***** Reading passage *****

As stated earlier, the 11 percent import duty on cotton has also been levied on cotton waste, the key input for open-end spinning mills in Tamil Nadu. There are 600 such mills in the state and they are into production of house hold items such as towels, bed sheets and floor mats. The mills spin yarn of 20 to 30 counts only. The mills have been facing a tough time for more than a year now. Several of them are unable to pay back either the obtained loans or processed with the production due to mounting financial stress.
Though the issue has been flagged off by spinners and conveyed to Union Commerce Minister Piyush Goyal and TN State Electricity Minister, no progress has been made so far and the situation has only worsened, says President of the open end Spinning Mills Association G. Arul Mozhi. High Electricity tariff is also playing havoc with the industry.
The open-end spinning mills want the Union Government to prohibit waste cotton export to reduce its price and meet their raw material needs. While cotton export is allowed despite domestic demand, a 11 percent tax has been slapped on cotton waste. Exporters contend that cotton waste export should be stopped, so that domestic availability gets increased and ensured smooth functioning of open end spinning mills.
The Indian textile and apparel market is projected to touch dollar 344.1 billion by 2027, showing a compounded aggregate growth rate of 14.8 percent during 2022-27. The sector contributed 2.3 percent to the country’s GDP, 13 percent to industrial production and 12 percent to exports. Around 45 million people are employed in the industry, making it as the huge employment generation source for India.

*****

◆ Problem set:
1) In the passage on the cotton industry, rewrite the part that opens with the words containing "The Indian textile" and closes with "source for India.", substituting "largest source of jobs" for "huge employment generation source".
2) Decide whether each statement below agrees with the passage on the cotton industry. Answer yes or no for each, and quote the words of the passage that settle it.
(a) There are 600 open-end spinning mills in Tamil Nadu.
(b) The open-end spinning mills spin yarn of 40 to 60 counts.
(c) The textile sector contributed 12 percent to the country's exports.

***** Dataset extract *****

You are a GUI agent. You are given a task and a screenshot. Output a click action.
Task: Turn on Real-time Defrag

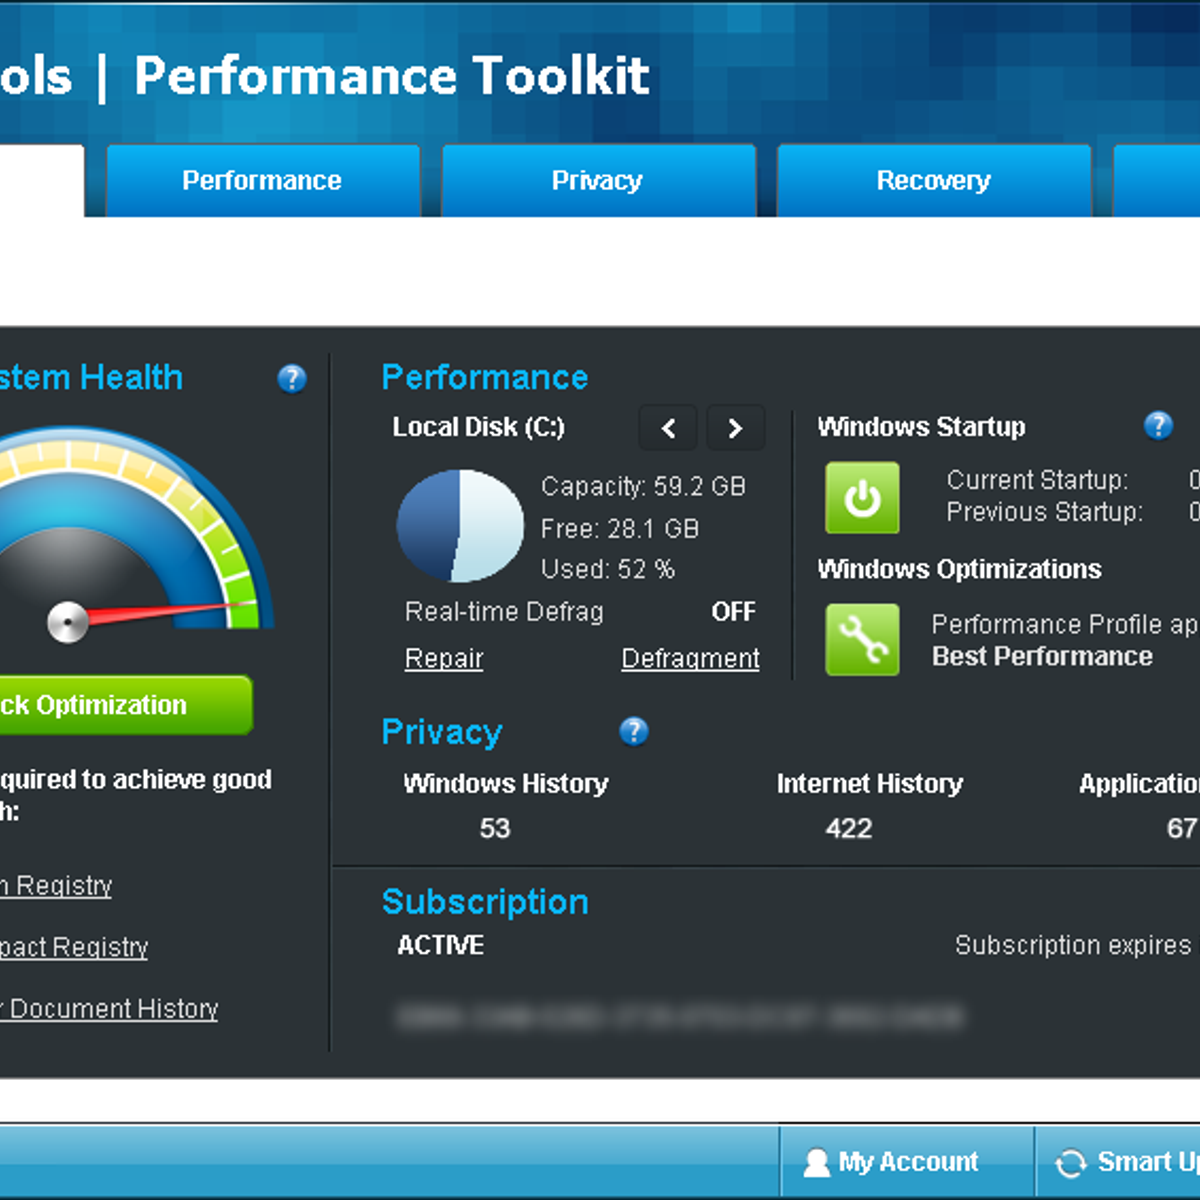pyautogui.click(x=733, y=611)
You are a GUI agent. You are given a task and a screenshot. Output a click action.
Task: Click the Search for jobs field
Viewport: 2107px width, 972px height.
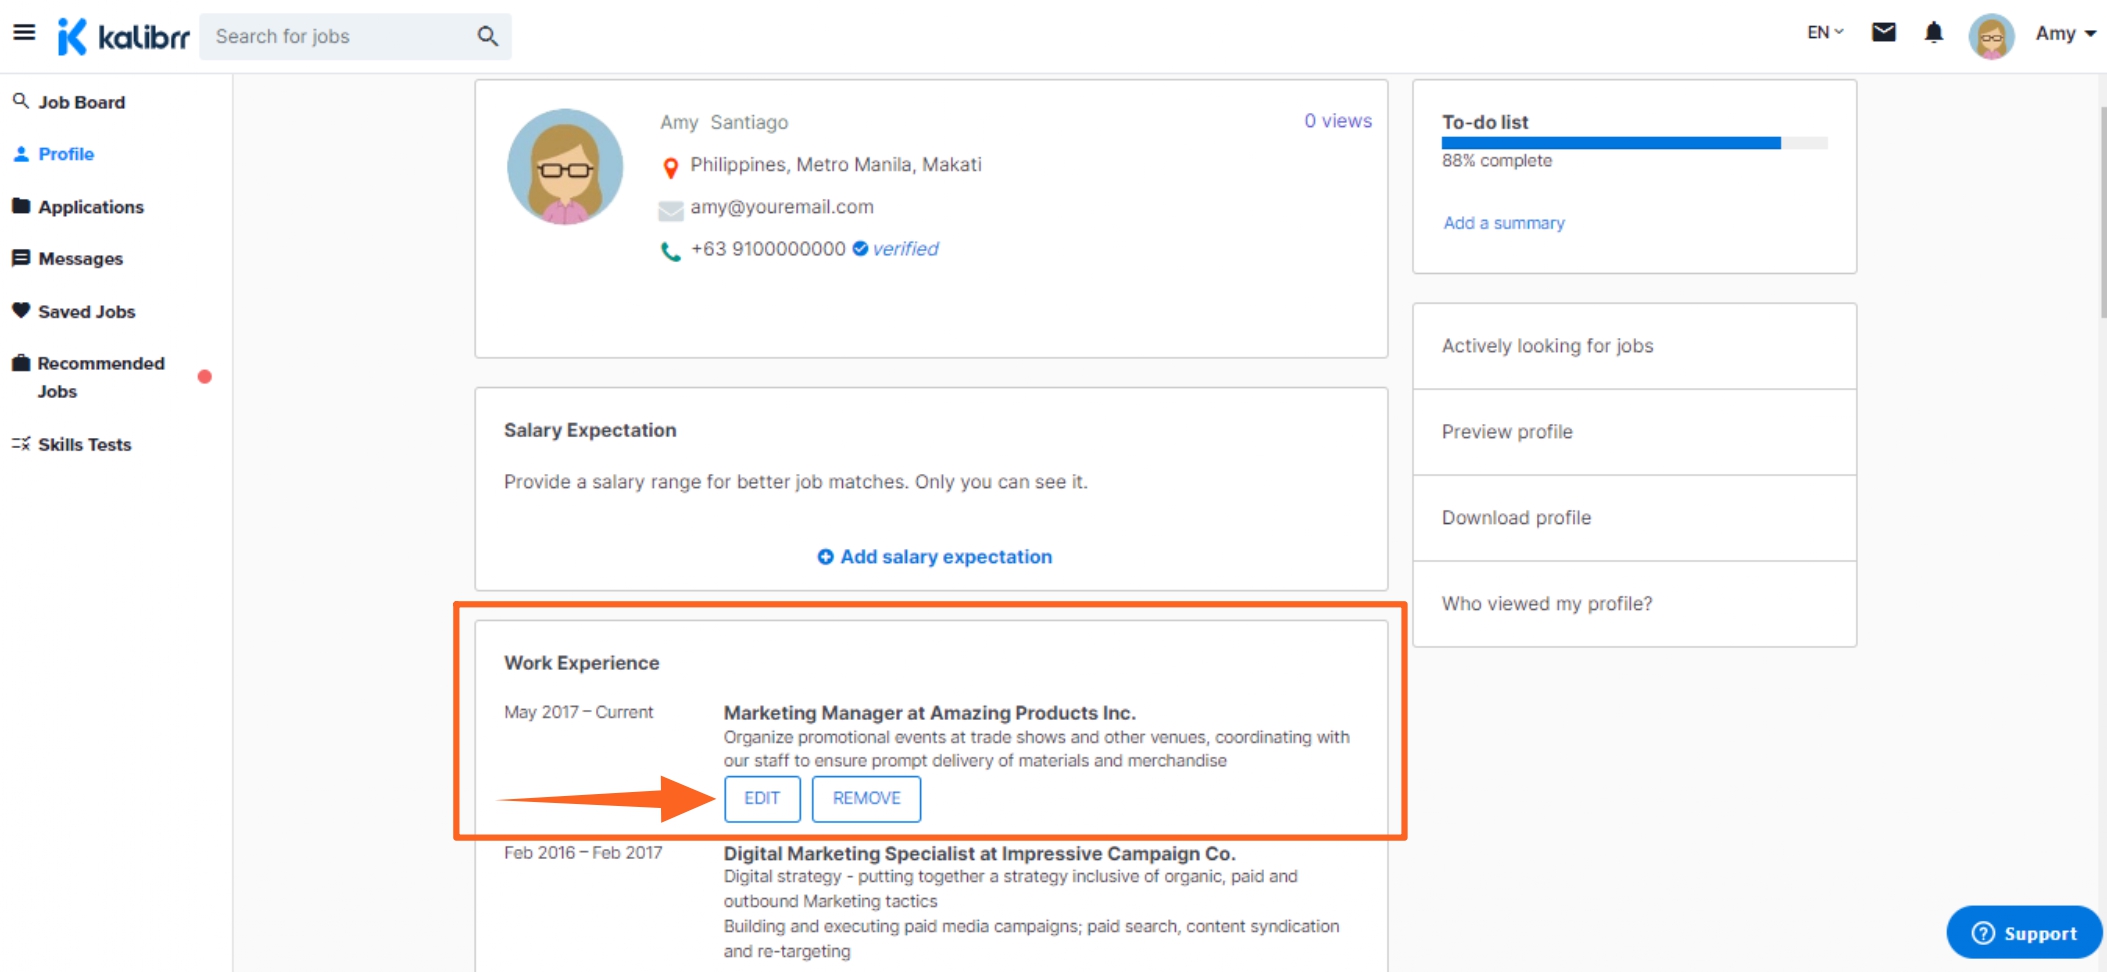pyautogui.click(x=340, y=37)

*****

◆ Answer set:
1)
The Indian textile and apparel market is projected to touch dollar 344.1 billion by 2027, showing a compounded aggregate growth rate of 14.8 percent during 2022-27. The sector contributed 2.3 percent to the country’s GDP, 13 percent to industrial production and 12 percent to exports. Around 45 million people are employed in the industry, making it as the largest source of jobs for India.

2)
(a) Yes: "There are 600 such mills in the state"
(b) No: "The mills spin yarn of 20 to 30 counts only."
(c) Yes: "12 percent to exports"